Over the years, as the same kinds of accidents were documented repeatedly, climbing has changed. New kinds of belay devices were invented to mitigate common (and dangerous) errors, like accidentally releasing the strand of rope used to stop a fall. Carabiners were improved with the invention of bent gates to make clipping easier. New materials were developed for slings, such as the fiber, Dyneema, which is both strong and lightweight. Today, there are more incidents reported than in 1948—for example, 11 fatalities compared to 17 in 2018—but there are hundreds of thousands more climbers. Williams believes that safety has improved exponentially thanks to a focus on education by climbing groups nationwide.

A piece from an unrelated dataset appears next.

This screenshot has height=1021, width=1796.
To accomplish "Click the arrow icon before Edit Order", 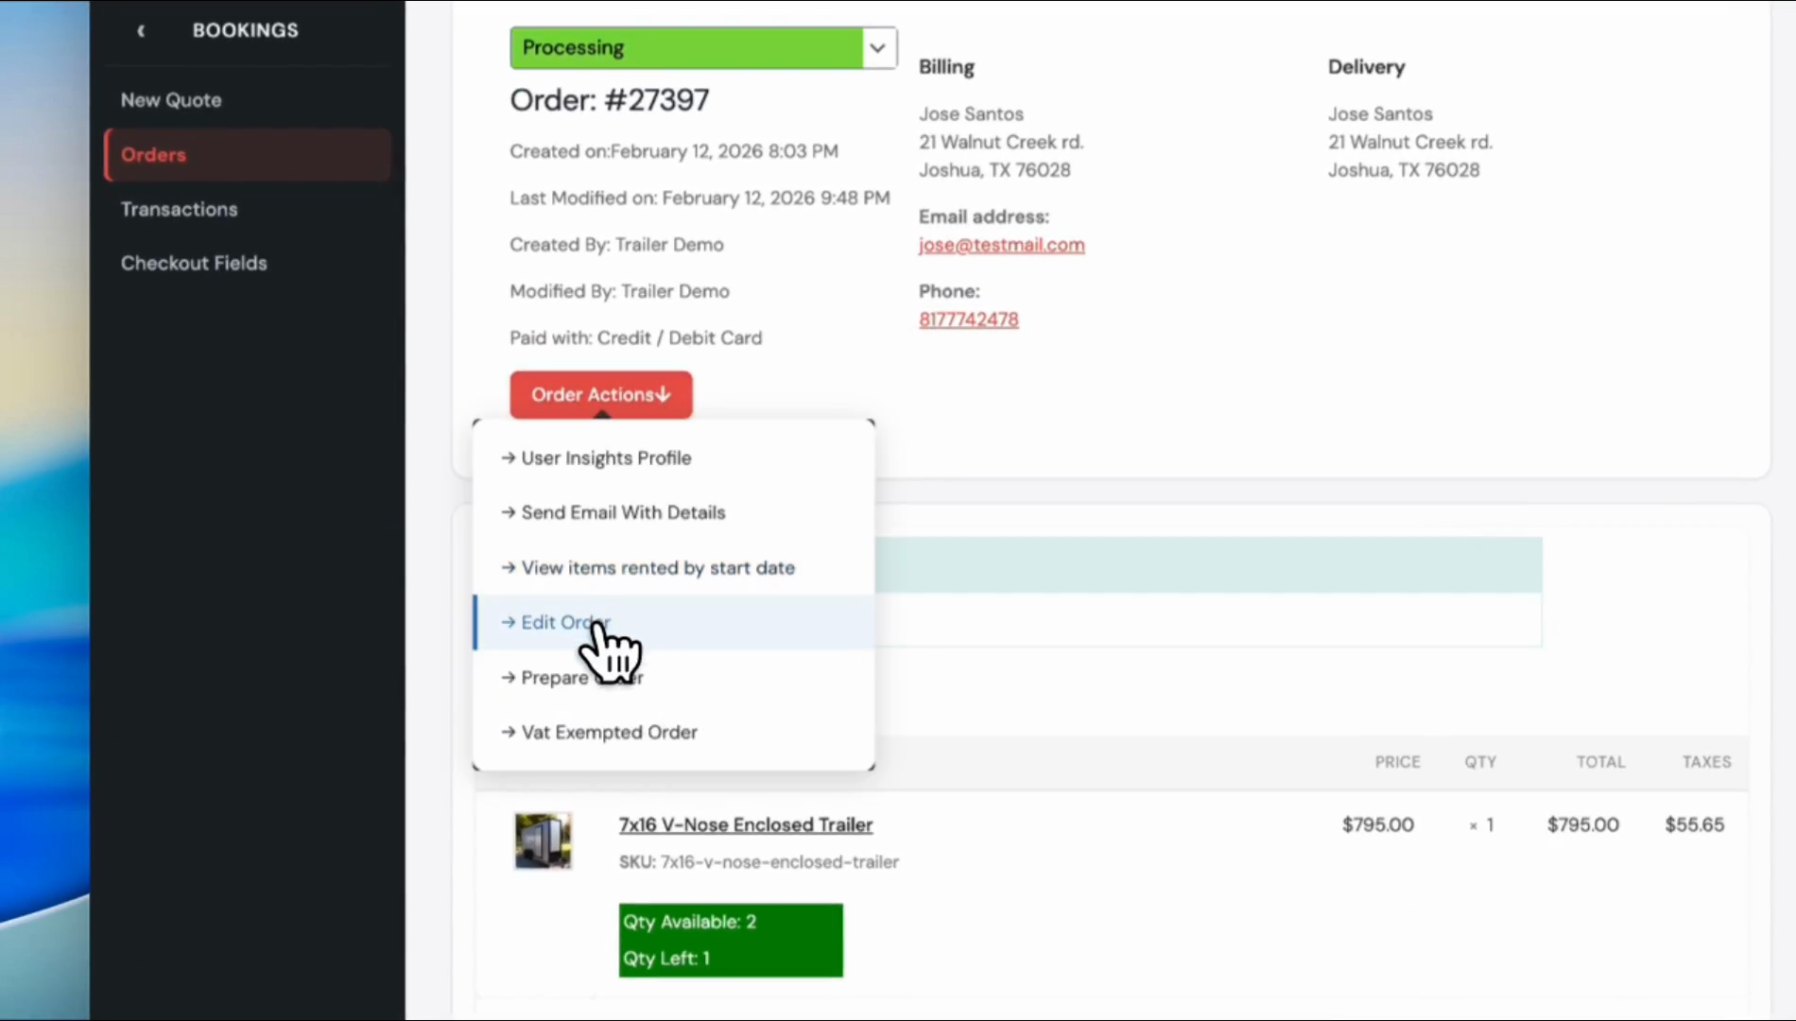I will click(509, 623).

In 2014, Dougald MacDonald took the reins as the book’s editor. It’s now a part-time paying gig, though it still relies on about 17 volunteers across the country for editing, proofreading and on-the-ground intel. They send in reports, as do park rangers, rescue organizations, groups like NOLS and state parks workers. Many accident victims submit reports themselves.

With the growth of the AAC, the educational effort has gone well beyond an annual publication. In 2013, the AAC added a searchable online component. The AAC has also expanded upon the books’ contents with instructional videos, downloadable pdfs, and a popular podcast called the Sharp End.

“I would read the books religiously,” recalled the host, climber Ashley Saupe, “and I thought, somebody should make this into a podcast. Then I thought, why not me?” In each episode, an accident victim, witness, or rescuer shares their story. This first-person storytelling is equal parts intimate, gripping and revealing.

Past issues of “Accidents in North American Climbing.” Photo credit: AAC Library

Weber, the climbing ranger, says these other educational tools are even more important than ever because so many people are taking up climbing. There are around 600 indoor climbing gyms in the U.S. now (compared to zero in 1948), and that’s where the majority of people first learn. What many newcomers might not realize is that climbing in a gym is vastly different from climbing outdoors.

“In the outdoor industry, the pictures and images are based on a really happy outdoor experience,” he said. “That’s the majority of what happens, but there’s also this other side, where people get sick, hurt or stranded.”

In that light, learning to understand those risks by reading about mistakes of the past—other people’s mistakes of the past—seems less like morbid curiosity and more like smart preparation.

Seven decades later, as the number of climbers continues to grow and with so many people exploring the outdoors, safety is even more important. There are plenty of safety tools you can buy, but there really is no substitute for the kind of tools provided through education—the tools you have in your own head.

“If the effort put forth now can save but one life or limb,” the AAC members wrote in 1948, “that effort will, most assuredly, have been well spent.”